=== INFORMATION PROVIDED ===
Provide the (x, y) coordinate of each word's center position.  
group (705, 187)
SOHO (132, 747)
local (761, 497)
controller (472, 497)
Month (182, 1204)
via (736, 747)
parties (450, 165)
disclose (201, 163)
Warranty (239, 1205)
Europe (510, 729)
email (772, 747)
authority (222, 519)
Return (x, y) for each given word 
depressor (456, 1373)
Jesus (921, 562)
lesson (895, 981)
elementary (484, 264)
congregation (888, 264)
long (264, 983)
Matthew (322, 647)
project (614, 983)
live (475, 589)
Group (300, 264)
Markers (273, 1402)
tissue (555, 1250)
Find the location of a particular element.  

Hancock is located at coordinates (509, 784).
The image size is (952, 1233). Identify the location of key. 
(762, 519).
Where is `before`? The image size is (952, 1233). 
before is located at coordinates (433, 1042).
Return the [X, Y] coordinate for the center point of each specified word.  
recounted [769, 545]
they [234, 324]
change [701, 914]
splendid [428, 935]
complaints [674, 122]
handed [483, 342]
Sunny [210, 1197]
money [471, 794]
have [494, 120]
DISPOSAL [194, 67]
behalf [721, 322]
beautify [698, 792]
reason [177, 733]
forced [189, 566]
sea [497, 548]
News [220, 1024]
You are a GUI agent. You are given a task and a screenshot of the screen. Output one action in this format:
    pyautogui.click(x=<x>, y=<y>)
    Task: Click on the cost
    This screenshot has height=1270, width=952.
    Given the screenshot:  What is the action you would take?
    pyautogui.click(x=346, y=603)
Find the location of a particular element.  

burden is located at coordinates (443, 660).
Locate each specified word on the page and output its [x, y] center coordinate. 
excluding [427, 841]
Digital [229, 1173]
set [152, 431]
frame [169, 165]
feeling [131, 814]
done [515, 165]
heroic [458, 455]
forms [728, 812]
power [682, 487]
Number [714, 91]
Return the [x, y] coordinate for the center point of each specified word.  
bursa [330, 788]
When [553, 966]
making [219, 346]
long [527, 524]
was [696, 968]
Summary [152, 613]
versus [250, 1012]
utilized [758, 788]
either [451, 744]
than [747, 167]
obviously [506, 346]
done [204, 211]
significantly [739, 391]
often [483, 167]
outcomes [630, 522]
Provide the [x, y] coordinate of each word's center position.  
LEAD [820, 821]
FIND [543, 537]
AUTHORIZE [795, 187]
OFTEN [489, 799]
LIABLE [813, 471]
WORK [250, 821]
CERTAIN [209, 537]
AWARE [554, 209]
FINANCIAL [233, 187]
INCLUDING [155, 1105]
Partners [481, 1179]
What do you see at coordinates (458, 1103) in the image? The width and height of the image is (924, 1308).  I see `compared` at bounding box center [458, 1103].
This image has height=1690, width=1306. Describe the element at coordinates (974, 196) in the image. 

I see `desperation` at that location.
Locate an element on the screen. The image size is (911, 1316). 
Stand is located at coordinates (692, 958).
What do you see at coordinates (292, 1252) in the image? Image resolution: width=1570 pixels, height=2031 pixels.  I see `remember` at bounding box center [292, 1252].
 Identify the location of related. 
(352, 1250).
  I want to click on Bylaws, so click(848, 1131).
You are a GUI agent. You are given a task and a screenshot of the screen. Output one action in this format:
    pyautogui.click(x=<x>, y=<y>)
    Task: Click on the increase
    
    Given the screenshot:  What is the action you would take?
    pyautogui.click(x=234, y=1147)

=== SHORT PROBLEM ===
Could you reproduce the material from its first line through the line with "Jesus (921, 562)", including both of those lines?

=== THE REPLY ===
Provide the (x, y) coordinate of each word's center position.  
group (705, 187)
SOHO (132, 747)
local (761, 497)
controller (472, 497)
Month (182, 1204)
via (736, 747)
parties (450, 165)
disclose (201, 163)
Warranty (239, 1205)
Europe (510, 729)
email (772, 747)
authority (222, 519)
Return (x, y) for each given word 
depressor (456, 1373)
Jesus (921, 562)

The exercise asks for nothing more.